Chest pain, tightness, or pressure - especially if it radiates to arm, jaw, or back. Treat as a medical emergency.

Racing or irregular heartbeat that persists for more than a couple of minutes after stopping exertion.

Nausea, headache, or confusion - signs of impending heat exhaustion.

Numbness or tingling in extremities - can indicate over-breathing or circulatory issues.

Shortness of breath out of proportion to the heat - especially in anyone with asthma or known respiratory disease.
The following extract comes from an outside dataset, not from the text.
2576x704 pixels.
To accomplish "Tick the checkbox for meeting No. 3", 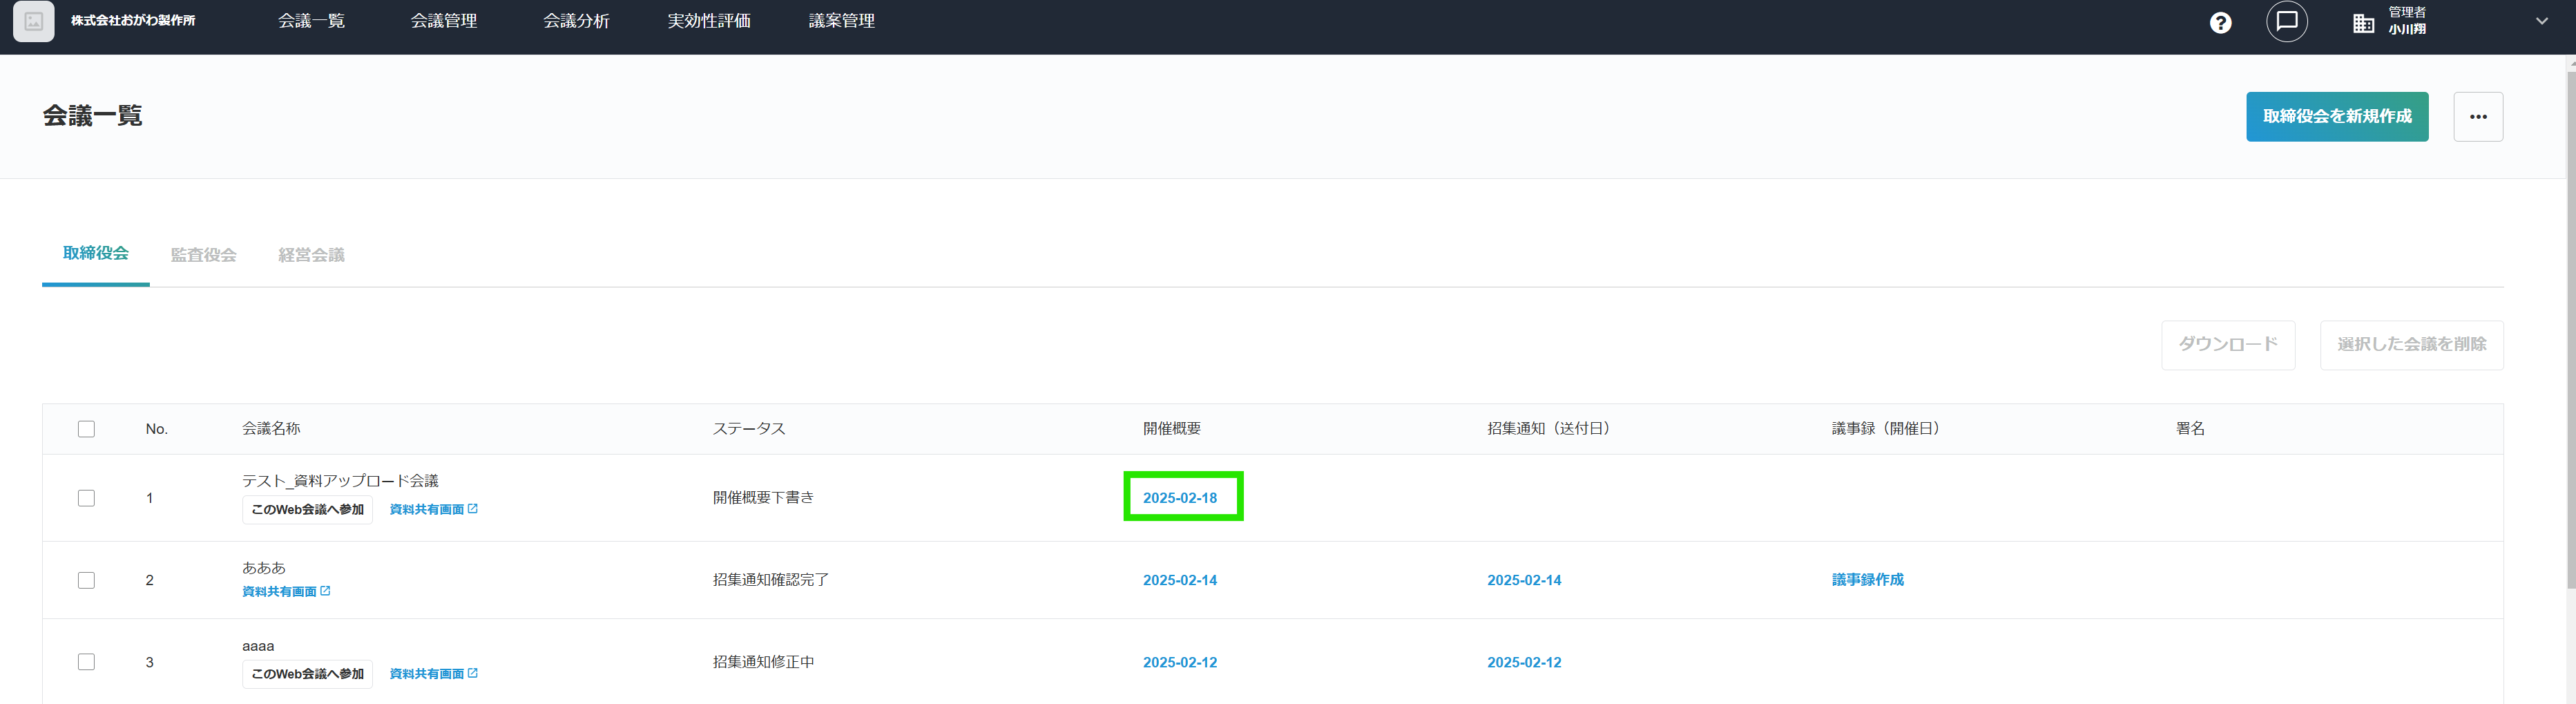I will point(86,662).
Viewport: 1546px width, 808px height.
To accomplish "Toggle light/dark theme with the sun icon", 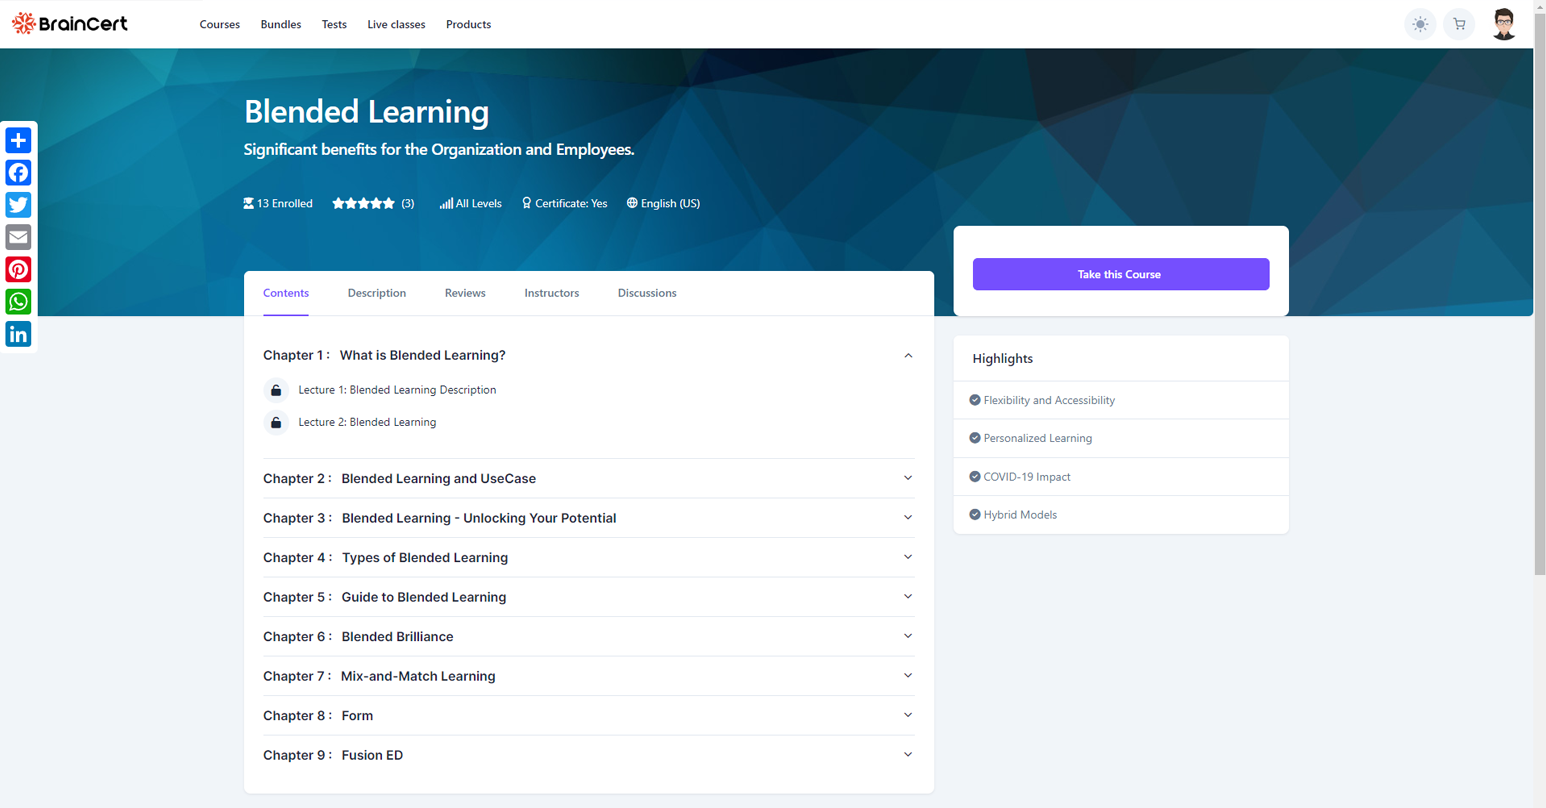I will (1420, 23).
Frequently asked questions

Q01Is sauna safe with high blood pressure?
Yes if blood pressure is well controlled on stable medication, no if blood pressure is uncontrolled (above ~180/110 mmHg at rest). Sauna acutely lowers blood pressure during and after the session - that is part of its likely cardiovascular benefit - but the demand on the heart during the session itself is real. Stable, treated hypertension is fine for most users; talk to your GP if recently diagnosed or if your medication has changed.
Q02Can I use a sauna while pregnant?
No. The Royal College of Obstetricians and Gynaecologists and the American College of Obstetricians and Gynaecologists both advise against sauna and hot tub use throughout pregnancy, on the basis that sustained core body temperature above 39°C in the first trimester is associated with neural tube defects. The conservative position is no sauna; if you started a sauna habit pre-pregnancy and need a step-down protocol, talk to your midwife.
Q03Can children go in a sauna?
In countries with sauna culture (Finland especially), children join family sauna from a young age - but at lower temperatures (60-70°C), shorter sessions (5-10 minutes), and always with adult supervision. Children's thermoregulation is less efficient than adults and they may not flag overheating signs. UK public saunas often set a minimum age of 12 or 16 for unaccompanied use.
Q04Do beta-blockers make sauna dangerous?
No, not directly, but they change the way you should monitor the session. Beta-blockers blunt the heart-rate response to heat, so you cannot use heart rate as your 'how hard am I working' signal. Use perceived exertion and time-on-bench instead, and exit if you feel light-headed or unwell rather than waiting for a heart-rate cue that will not arrive.
Q05Can I sauna while drinking alcohol?
No. The sauna + alcohol combination is associated with significantly elevated rates of sudden cardiac events and is the single most common dangerous mistake in sauna culture. Alcohol dilates peripheral blood vessels, increases urine output, masks the body's heat-stress warning signs, and impairs judgement. Save the drink for after a fully completed cool-down.
Q06Is far-infrared sauna safer than a traditional Finnish sauna?
Cooler (40-65°C versus 80-100°C) and therefore more tolerable for some heat-sensitive conditions, but not categorically safer. The cardiovascular load is lower at the lower temperatures, which can be helpful for stable cardiac patients under medical supervision. The contraindications above - pregnancy, unstable cardiac conditions, severe aortic stenosis, acute illness - apply to far-infrared too. The clinical evidence base for far-infrared is much thinner than for traditional Finnish sauna.